RDC : Pius Muabilu sort le marteau politique pour casser les failles de la Constitution

 

Le Congrès National Congolais (CNC) a lancé, ce vendredi à Kinshasa, les travaux de réflexion consacrés à la réforme de la Constitution. Une initiative conduite par son leader, Pius Muabilu Mbayu Mukala, dans un contexte politique marqué par de vifs débats sur l’avenir du cadre institutionnel en République Démocratique du Congo.

À l’ouverture de cette session de six jours, prévue du 8 au 14 mai, Pius Muabilu a installé une commission composée d’une trentaine de membres chargés d’examiner, article par article, les dispositions de la Constitution en vigueur.

Les travaux devront identifier, selon le CNC, les insuffisances du texte actuel et formuler des propositions de révision à soumettre à la Haute autorité de référence de l’Union sacrée de la Nation.

La commission regroupe des députés et sénateurs du parti ainsi que des experts issus de divers horizons, notamment des juristes, politologues, communicologues et économistes.
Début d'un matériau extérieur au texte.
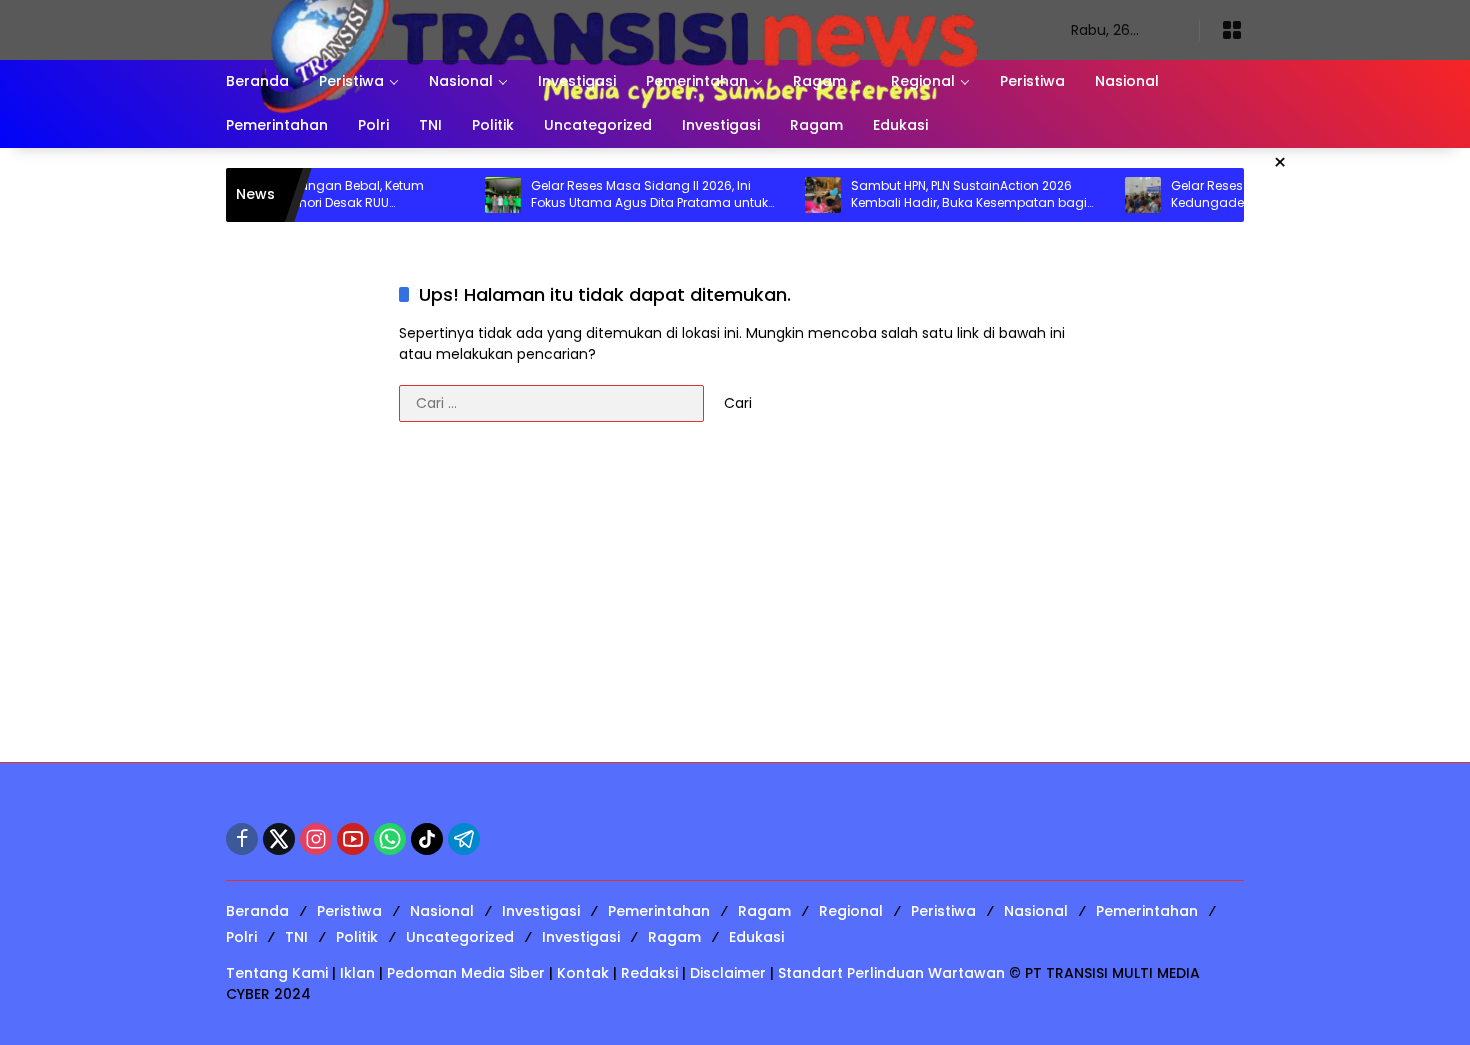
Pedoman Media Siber (466, 973)
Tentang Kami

Elle est organisée en sous-commissions thématiques, chargées d’approfondir les différents titres de la Constitution avant une restitution en plénière.

Dans son allocution, Pius Muabilu a insisté sur la nécessité de replacer la réforme dans une logique de souveraineté nationale et a qualifié le débat constitutionnel de « preuve de vitalité démocratique ». Il a par ailleurs salué le rôle du président de la République, estimant qu’il a permis de garantir un espace de liberté et de débat public.

Cependant, son intervention a été marquée par une prise de position particulièrement sévère à l’égard de l’ancien président Joseph Kabila. Le leader du CNC a affirmé que ce dernier « porte sur lui le sang des Congolais tués innocemment dans la partie Est du pays » et qu’il « devra en répondre devant Dieu et devant les hommes », des propos tenus dans un ton accusatoire et sans apporter de preuves publiques.

Ces déclarations interviennent dans un climat politique déjà tendu autour des discussions sur une éventuelle réforme constitutionnelle, un sujet qui divise la classe politique congolaise entre partisans du changement et défenseurs du maintien du texte actuel.

Les travaux de la commission se poursuivront jusqu’au 14 mai, avec pour objectif la production de recommandations destinées aux instances dirigeantes du parti et, potentiellement, aux autorités politiques nationales.